▶ **Given request**: Substitute "customer" for "complaint" everywhere in the listing below and write the whole listing out again with nothing else changed. Leave the pictures out.

Entries on where items appear

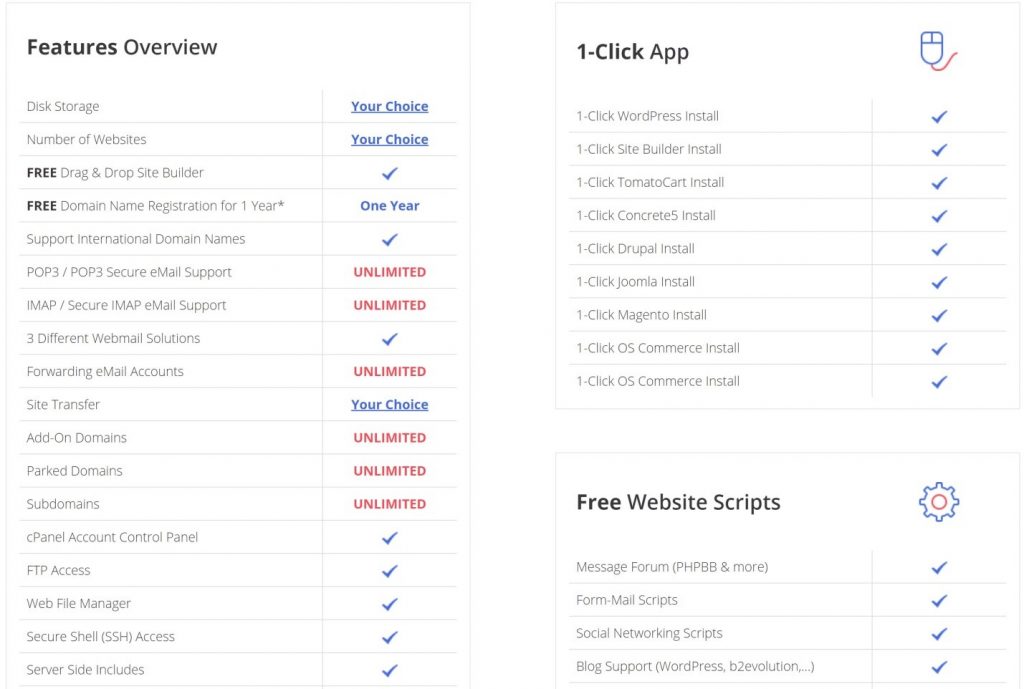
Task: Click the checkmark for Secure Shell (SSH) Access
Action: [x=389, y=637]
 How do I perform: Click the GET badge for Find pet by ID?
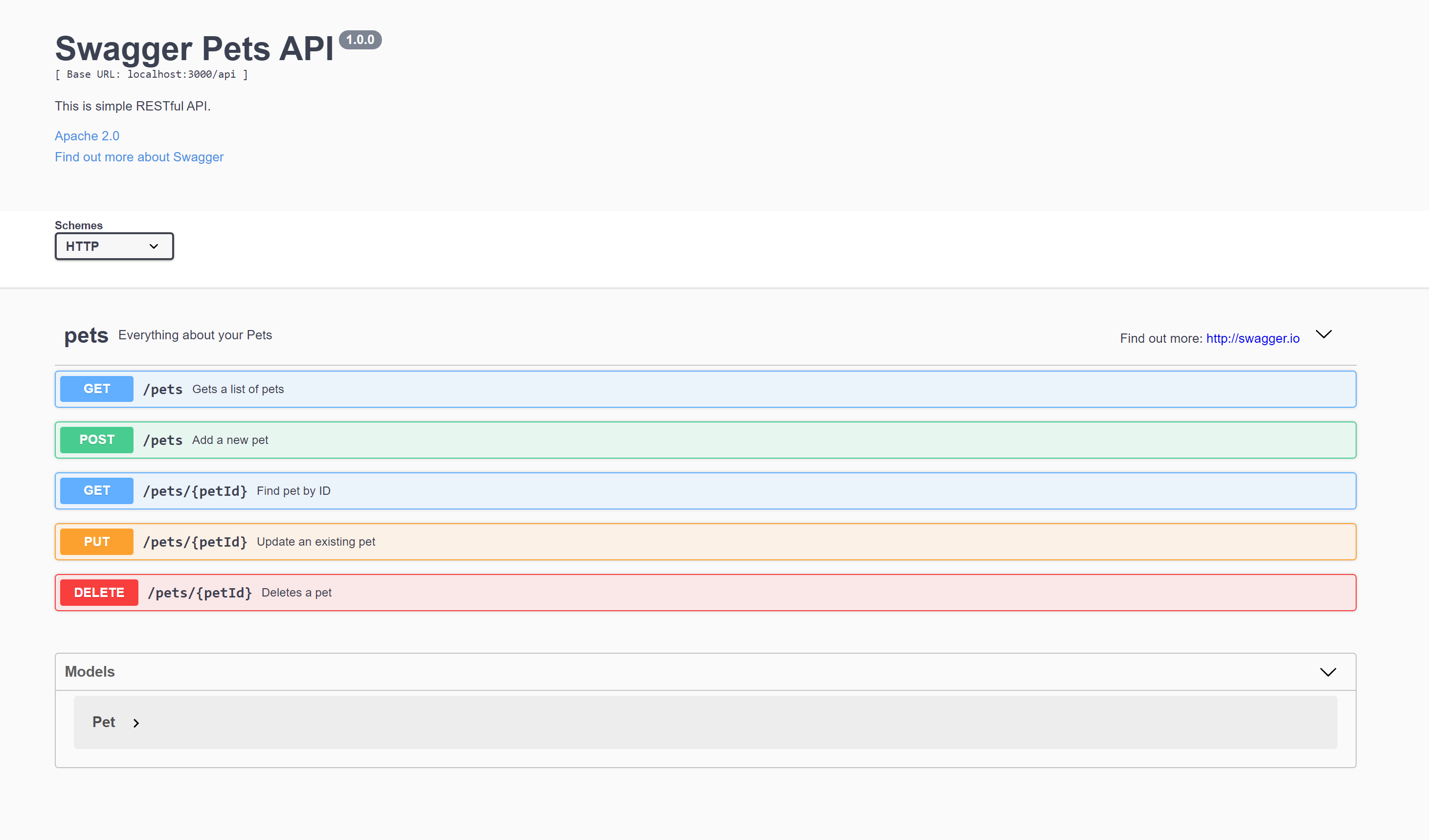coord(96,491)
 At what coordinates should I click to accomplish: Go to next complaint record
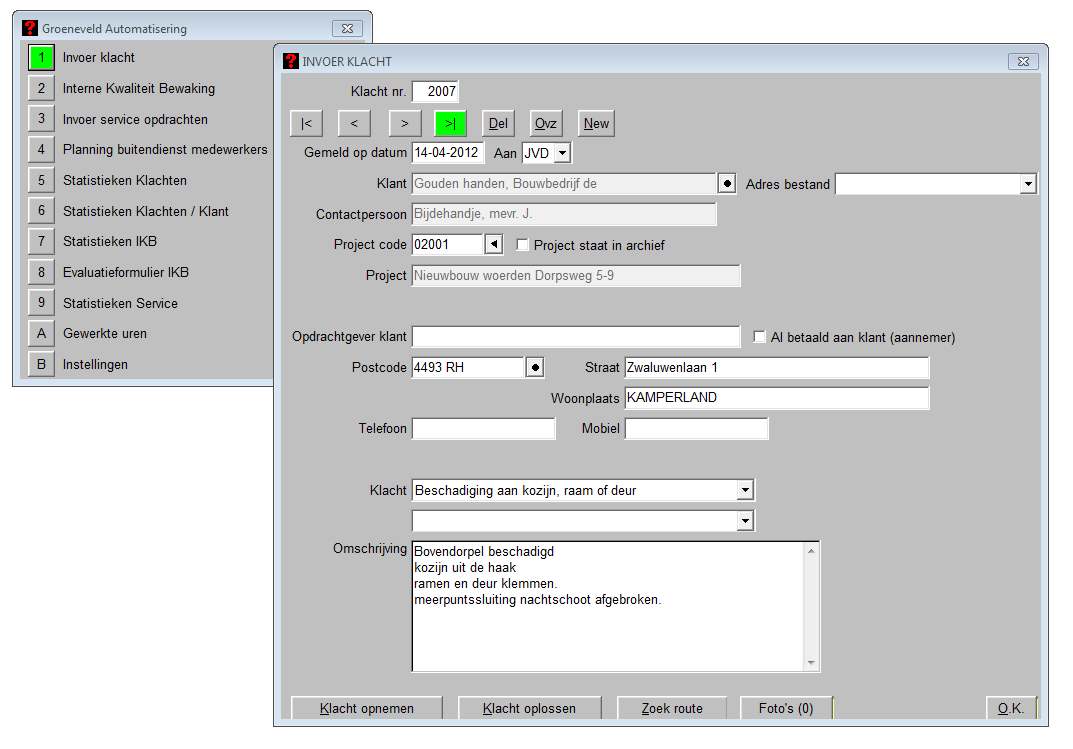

▶ **Exercise answer**:
Task: Click the checkmark for Secure Shell (SSH) Access
Action: [x=389, y=637]
 How do I perform: Click the GET badge for Find pet by ID?
coord(96,491)
 At what coordinates should I click to accomplish: Go to next customer record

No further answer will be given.